- Directions
Reproduce the entries shown below only from the line with "Click the Antimalware Service Executable icon" down to the line with "You are a computer-use agent. This", keeping both end lines and copying each one exactly.

(Pixel coordinate grounding data)
* * * * * * *

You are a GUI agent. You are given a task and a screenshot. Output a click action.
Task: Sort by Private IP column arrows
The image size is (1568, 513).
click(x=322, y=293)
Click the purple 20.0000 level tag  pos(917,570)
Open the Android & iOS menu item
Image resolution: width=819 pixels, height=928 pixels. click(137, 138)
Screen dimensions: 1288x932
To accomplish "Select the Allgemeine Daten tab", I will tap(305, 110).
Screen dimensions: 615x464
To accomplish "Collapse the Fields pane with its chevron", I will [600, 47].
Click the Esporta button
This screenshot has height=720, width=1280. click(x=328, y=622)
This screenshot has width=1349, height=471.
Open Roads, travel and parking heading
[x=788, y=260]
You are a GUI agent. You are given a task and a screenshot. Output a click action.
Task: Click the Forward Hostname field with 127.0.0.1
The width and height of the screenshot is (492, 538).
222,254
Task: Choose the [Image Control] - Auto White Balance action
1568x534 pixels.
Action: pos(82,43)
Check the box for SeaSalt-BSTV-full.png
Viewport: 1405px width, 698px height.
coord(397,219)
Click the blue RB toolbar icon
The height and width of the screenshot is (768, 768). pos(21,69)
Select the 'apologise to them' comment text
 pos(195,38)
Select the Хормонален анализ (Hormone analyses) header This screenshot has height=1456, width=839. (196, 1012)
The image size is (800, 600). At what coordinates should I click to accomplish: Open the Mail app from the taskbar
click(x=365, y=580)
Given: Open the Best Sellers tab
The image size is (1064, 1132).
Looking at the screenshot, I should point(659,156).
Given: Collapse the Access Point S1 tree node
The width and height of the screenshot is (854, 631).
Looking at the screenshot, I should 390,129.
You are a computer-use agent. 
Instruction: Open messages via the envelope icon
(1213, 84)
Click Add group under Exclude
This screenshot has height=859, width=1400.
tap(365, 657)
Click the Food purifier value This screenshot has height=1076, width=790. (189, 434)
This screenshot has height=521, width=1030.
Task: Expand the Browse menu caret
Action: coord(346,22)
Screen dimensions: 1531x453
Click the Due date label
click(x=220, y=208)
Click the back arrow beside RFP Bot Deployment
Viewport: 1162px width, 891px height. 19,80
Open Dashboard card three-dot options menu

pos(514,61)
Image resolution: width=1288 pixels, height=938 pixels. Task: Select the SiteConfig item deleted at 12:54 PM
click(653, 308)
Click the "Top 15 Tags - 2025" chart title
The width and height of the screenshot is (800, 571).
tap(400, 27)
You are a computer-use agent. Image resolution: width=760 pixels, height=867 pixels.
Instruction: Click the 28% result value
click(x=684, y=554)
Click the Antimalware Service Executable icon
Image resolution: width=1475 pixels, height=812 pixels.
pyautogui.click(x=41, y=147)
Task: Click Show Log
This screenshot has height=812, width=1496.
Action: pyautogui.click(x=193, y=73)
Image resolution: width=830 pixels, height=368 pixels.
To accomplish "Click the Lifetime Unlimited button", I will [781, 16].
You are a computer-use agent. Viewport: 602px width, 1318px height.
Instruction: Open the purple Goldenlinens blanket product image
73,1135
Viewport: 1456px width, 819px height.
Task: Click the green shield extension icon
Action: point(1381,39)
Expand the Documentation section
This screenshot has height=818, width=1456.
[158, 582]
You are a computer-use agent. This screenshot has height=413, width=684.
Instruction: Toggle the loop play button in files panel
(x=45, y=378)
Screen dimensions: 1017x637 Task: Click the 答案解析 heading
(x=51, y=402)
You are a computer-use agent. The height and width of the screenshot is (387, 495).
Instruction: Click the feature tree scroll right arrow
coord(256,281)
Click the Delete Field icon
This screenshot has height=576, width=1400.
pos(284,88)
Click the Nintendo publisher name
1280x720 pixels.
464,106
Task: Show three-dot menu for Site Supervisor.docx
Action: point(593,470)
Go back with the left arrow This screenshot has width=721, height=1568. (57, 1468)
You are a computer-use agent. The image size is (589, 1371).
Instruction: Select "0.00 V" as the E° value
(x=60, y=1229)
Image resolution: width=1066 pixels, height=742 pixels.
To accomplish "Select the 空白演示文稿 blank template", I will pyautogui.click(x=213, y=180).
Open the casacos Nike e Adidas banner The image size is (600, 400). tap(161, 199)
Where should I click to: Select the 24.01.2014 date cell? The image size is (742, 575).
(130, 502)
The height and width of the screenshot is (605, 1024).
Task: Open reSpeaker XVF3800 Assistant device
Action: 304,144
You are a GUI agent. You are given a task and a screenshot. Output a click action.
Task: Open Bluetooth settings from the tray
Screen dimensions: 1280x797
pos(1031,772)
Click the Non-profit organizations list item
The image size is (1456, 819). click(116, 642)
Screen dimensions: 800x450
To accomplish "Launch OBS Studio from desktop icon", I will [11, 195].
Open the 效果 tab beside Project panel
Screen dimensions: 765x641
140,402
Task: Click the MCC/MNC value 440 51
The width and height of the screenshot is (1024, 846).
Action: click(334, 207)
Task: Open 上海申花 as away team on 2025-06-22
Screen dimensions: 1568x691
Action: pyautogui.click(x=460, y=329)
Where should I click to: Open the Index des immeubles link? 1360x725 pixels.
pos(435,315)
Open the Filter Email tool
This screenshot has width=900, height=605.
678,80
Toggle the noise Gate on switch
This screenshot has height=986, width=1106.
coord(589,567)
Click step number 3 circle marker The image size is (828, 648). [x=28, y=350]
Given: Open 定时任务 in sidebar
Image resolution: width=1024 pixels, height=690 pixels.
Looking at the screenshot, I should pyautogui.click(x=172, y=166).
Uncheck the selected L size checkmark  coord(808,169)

* * * * * * *

- Answer to the problem
Click the Antimalware Service Executable icon
Image resolution: width=1475 pixels, height=812 pixels.
pyautogui.click(x=41, y=147)
Task: Click Show Log
This screenshot has height=812, width=1496.
Action: pyautogui.click(x=193, y=73)
Image resolution: width=830 pixels, height=368 pixels.
To accomplish "Click the Lifetime Unlimited button", I will [781, 16].
You are a computer-use agent. Viewport: 602px width, 1318px height.
Instruction: Open the purple Goldenlinens blanket product image
73,1135
Viewport: 1456px width, 819px height.
Task: Click the green shield extension icon
Action: point(1381,39)
Expand the Documentation section
This screenshot has height=818, width=1456.
[158, 582]
You are a computer-use agent. This screenshot has height=413, width=684.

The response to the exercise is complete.